CS360 Lecture notes -- Assembler Lecture #4: Conditionals


Email that I have answered
This is the final lecture on assembler. We'll go over branches, recursion, and some other stuff.

Branch Instructions

Finally, there are "compare" and "branch" instructions which are used to implement if, for and while constructs: They work as follows:
   cmp %r0, %r1       This says to compare the values of the registers
                      r0 and r1, and set the control status register 
                      (CSR) to reflect the outcome.   The CSR
                      will store whether (r0==r1), (r0 < r1) or (r0 > r1).

   b l1               This says go (branch) directly to label l1.  This sets 
                      the pc to l1 rather than (pc+4).  Note that you
                      can't "return" from a branch like you can from a
                      "jsr" statement.

   beq l1             This says that if the CSR denotes that the two compared
                      values are equal, go (set the pc) to label l1.  
                      If the two compared values are not equal, the
                      next statement (pc+4) is executed.

   ble l1             These should be obvious (<=, <, >=, >, !=).             
   blt l1
   bge l1
   bgt l1
   bne l1

Thus, conditional expressions such as if, for and while statements are straightforward.
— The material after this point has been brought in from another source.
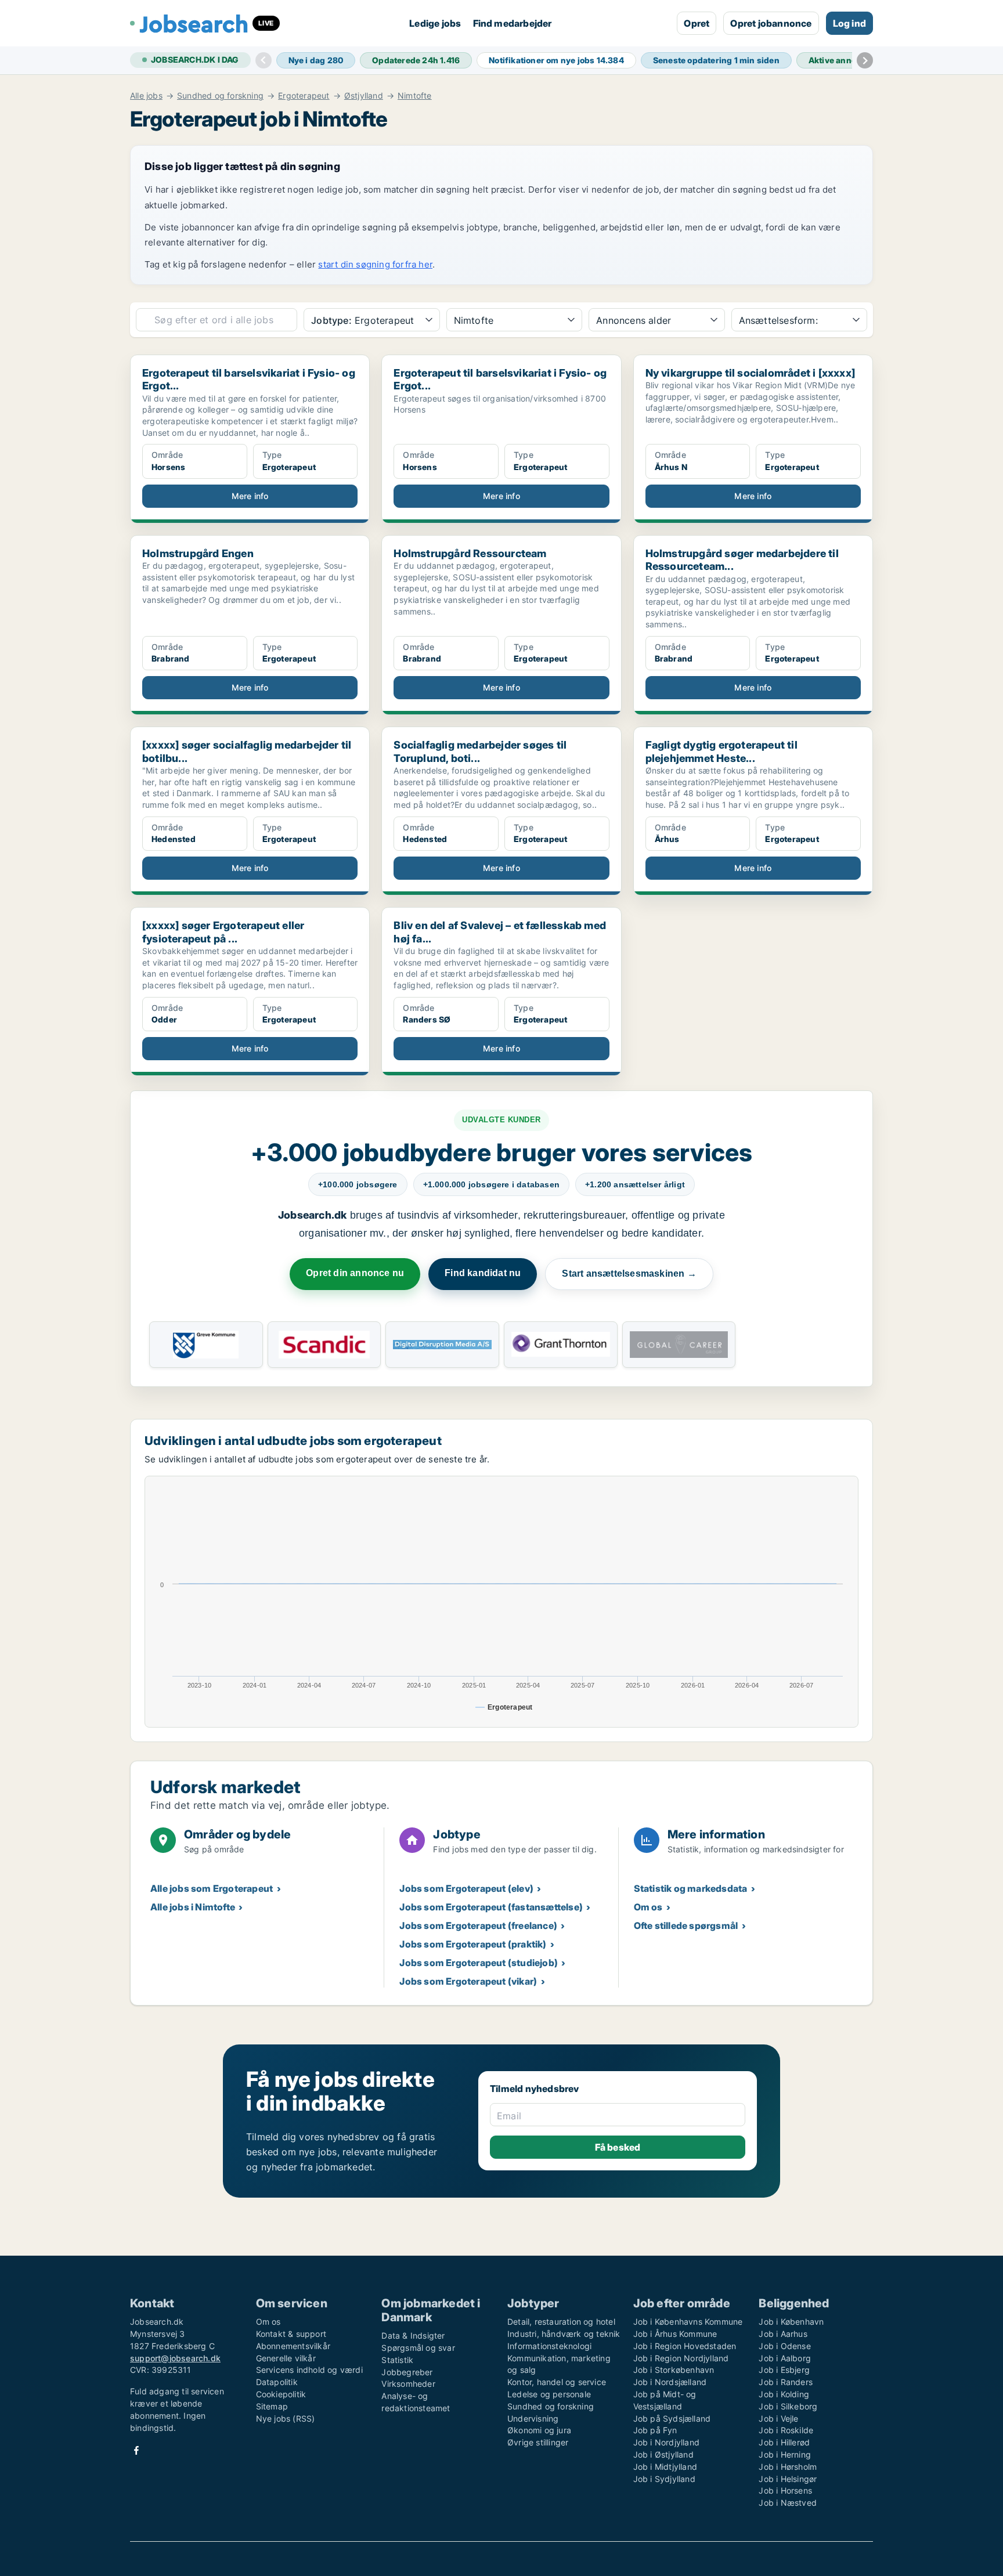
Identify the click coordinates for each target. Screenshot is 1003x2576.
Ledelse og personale (549, 2394)
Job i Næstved (788, 2503)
There are multiple ways to do them. Here is how I recommend to do each type of statement:

if (cond) {
   S1
} else {
   S2
}
S3
   set up conditional
   branch on the negation of the conditional to l1
   S1
   b l2
l1:
   S2
l2:
   S3

For example, here is a program that does a simple if-then-else:

cond1.c
int a(int i, int j)
{
  int k;

  if (i < j) {
    k = i;
  } else {
    k = j;
  }
  return k;
}

int main()
{
  return a(3, 4);
}
cond1.jas
a:
  push #4                / Allocate k
  
  ld [fp+12] -> %r0      / Compare i & j
  ld [fp+16] -> %r1      / Branch on negation of less-than
  cmp %r0, %r1
  bge l1

  ld [fp+12] -> %r0      / k = i
  st %r0 -> [fp]
  b l2

l1:
  ld [fp+16] -> %r0      / k = j
  st %r0 -> [fp]

l2:
  ld [fp] -> %r0         / return k
  ret

main:
  mov #4 -> %r0
  st %r0 -> [sp]--
  mov #3 -> %r0
  st %r0 -> [sp]--
  jsr a
  ret

Trace through it with jassem.tcl to see that r0 will be three when main() returns.


while (cond) {
   S1
} 
S2
l1:
   set up conditional
   branch on the negation of the conditional to l2
   S1
   b l1
l2:
   S2


for (S1; cond; S2) {
   S3
} 
S4
   S1
   b l2
l1:
   S2
l2:
   set up conditional
   branch on the negation of the conditional to l3
   S3
   b l1
l3:
   S4

For example, here's a program that uses a for loop to sum the numbers from 1 to k:

cond2.c
int a(int k)
{
  int i, j;

  j = 0;

  for (i = 1; i <= k; i++) j += i;

  return j;
}

int main()
{
  int i;

  i = a(4);
}
cond2.jas
a:
  push #8                      / Allocate i and j on the stack
  
  st %g0 -> [fp-4]             / Set j to zero

  st %g1 -> [fp]               / Initialize the for loop  (S1)
  b l2

l1:

  ld [fp] -> %r0               / Do i++ (S2)
  add %r0, %g1 -> %r0
  st %r0 -> [fp]

l2:
  ld [fp] -> %r0               / Perform the test, and 
  ld [fp+12] -> %r1            / branch on the negation
  cmp %r0, %r1
  bgt l3

  ld [fp-4] -> %r0             / Do j += i  (S3)
  ld [fp] -> %r1
  add %r0, %r1 -> %r0
  st %r0 -> [fp-4]
  b l1

l3:                           
  ld [fp-4] -> %r0             / return j (S4)
  ret

main:
  push #4

  mov #4 -> %r0
  st %r0 -> [sp]--
  jsr a
  pop #4
  st %r0 -> [fp]
  ret


Recursion

By now, recursive procedures shouldn't seem mysterious. Below, I have a recursive implementation of factorial:

fact4.c
int fact(int i)
{
  if (i == 0) return 1;
  return fact(i-1)*i;
}

int main()
{
  int i;

  i = fact(4);
}
fact4.jas
fact:
    ld [fp+12] -> %r0          / do the if statement
    cmp %r0, %g0
    bne l1
    mov %g1 -> %r0
    ret

l1:
    ld [fp+12] -> %r0          / push i-1 on the stack
    add %r0, %gm1 -> %r0
    st %r0 -> [sp]--
    jsr fact                   / recursive call to fact
    pop #4                     / pop the argument off the stack

    ld [fp+12] -> %r1          / multiply fact(i-1)*i
    mul %r0, %r1 -> %r0
    ret

main: 
    push #4
    mov #4 -> %r0
    st %r0 -> [sp]--
    jsr fact
    pop #4
    st %r0 -> [fp]
    ret

Each recursive call pushes a new stack frame. You can use Use jassem.tcl on the program fact4.c, compiled into fact4.jas, to trace through fact(4).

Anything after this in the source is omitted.